Deep Learning for Computer Vision with MATLAB and cuDNN

Originally published at: https://developer.nvidia.com/blog/deep-learning-for-computer-vision-with-matlab-and-cudnn/

Deep learning is becoming ubiquitous. With recent advancements in deep learning algorithms and GPU technology, we are able to solve problems once considered impossible in fields such as computer vision, natural language processing, and robotics. Figure 1: Pet detection and recognition system. Deep learning uses deep neural networks which have been around for a few…

Nice writeup. For those interested in GPU systems with cuDNN preinstalled I found the following which readers here might be interested in: http://exxactcorp.com/index...

Hi. Nice work. Could you share your images and videos for this benchmark. Thus, I'll be able to compare it on my hw? Tnx in advance.

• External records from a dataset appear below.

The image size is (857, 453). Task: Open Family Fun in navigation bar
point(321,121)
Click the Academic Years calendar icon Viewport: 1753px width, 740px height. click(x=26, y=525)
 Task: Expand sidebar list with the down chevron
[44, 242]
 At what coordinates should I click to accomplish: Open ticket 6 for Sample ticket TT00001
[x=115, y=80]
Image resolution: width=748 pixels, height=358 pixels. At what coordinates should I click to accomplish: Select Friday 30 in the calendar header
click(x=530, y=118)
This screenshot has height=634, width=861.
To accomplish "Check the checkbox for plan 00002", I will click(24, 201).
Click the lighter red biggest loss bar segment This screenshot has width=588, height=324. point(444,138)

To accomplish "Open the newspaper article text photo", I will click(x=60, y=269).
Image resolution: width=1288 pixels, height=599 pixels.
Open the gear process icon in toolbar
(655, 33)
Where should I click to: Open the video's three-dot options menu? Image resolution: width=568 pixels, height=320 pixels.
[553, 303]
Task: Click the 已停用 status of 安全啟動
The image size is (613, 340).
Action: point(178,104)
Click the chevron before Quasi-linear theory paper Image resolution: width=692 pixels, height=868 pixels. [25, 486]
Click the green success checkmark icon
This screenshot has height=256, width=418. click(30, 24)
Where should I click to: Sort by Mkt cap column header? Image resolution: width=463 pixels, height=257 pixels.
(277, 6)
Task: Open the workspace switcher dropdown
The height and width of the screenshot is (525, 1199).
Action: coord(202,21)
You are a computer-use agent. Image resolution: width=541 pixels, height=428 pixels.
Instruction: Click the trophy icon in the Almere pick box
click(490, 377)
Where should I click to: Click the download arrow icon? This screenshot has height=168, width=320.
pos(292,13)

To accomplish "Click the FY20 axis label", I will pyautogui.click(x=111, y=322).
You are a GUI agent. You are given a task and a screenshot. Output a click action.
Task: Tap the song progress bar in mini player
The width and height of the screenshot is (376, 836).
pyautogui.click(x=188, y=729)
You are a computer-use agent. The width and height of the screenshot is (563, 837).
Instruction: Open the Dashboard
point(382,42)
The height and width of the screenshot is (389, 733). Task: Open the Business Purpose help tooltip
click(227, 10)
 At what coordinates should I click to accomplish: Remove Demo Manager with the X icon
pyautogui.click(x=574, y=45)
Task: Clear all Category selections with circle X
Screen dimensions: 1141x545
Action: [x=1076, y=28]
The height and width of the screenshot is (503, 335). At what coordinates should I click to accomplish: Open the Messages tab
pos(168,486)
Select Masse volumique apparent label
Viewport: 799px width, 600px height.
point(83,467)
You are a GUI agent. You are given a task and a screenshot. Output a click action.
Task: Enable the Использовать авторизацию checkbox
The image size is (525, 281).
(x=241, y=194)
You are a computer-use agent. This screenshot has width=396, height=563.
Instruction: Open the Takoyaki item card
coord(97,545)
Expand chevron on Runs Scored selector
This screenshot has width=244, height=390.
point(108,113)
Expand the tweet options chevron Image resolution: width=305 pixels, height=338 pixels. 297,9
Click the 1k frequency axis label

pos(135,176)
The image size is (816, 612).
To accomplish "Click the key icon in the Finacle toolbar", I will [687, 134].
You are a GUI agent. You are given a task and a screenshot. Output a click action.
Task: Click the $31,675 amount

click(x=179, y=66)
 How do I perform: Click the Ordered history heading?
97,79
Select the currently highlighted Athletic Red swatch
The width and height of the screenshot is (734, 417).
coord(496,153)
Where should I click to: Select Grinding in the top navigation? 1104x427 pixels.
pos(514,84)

Hi Wendell, glad you liked the post. The images and videos belong to my my colleagues and unfortunately I don’t have permissions to share all of them. You can find several dog and cat image datasets and videos on the internet that be readily used for this task. Please note that your mileage may vary since the solution is sensitivity to the training images. For example, if your training data is small and only includes certain pet poses, your model may not be robust to all poses in the video. You may then need to gather more images to introduce pose invariance.

>> opticFlow = opticalFlowFarneback;

Undefined function or variable 'opticalFlowFarneback'.

where can i find opticalFlowFarneback library ?

Hi Kadir, opticalFlowFarneback is part of the Computer Vision System Toolbox and was introduced in R2015b (current release or MATLAB). Make sure you upgrade to this release and you should be able to run the example. Feel free to contact us if you have further questions or need help with upgrade or usage: http://www.mathworks.com/su...

I setup Computer Vision System Toolbox, but in examples, with
mexOpencv example.cpp command, creates the example.mex and example.m files and then build example.m using this mex file. But I have now only script file so it returns Undefined function or variable 'opticalFlowFarneback'. error. So, is there any other solution or path-lib settings I have forgotten?

Hi Elif, see my response to Kadir below. If you have R2015b version of MATLAB and Computer Vision System Toolbox, you should be able to just run 'opticalFlowFarneback' without the need to install anything from external packages.
Here's the link to the function's documentation page:
http://www.mathworks.com/he...

i have problems and i am using 2015a. i am using rgb image. Should i have to use gray scale image?

Reference to non-existent field 'normalization'.

Error in cnnPredict/cnnPreprocess (line 84)

im = imresize(im, cnnModel.net.normalization.imageSize(1:2));

Error in cnnPredict (line 26)

resTemp = vl_simplenn(cnnModel.net, cnnPreprocess(predImage(:,:,:,1)), [], []);

Error in PetDetectionRecognitionScript (line 18)

label = cnnPredict(cnnModel,img);

I have a problem.Under MatConvNet, the function vl_nnconv.m has nothing within it. If you have it, then kindly send the zip folder
''matconvnet-1.0-beta15'' to me. It will be very helpful for me.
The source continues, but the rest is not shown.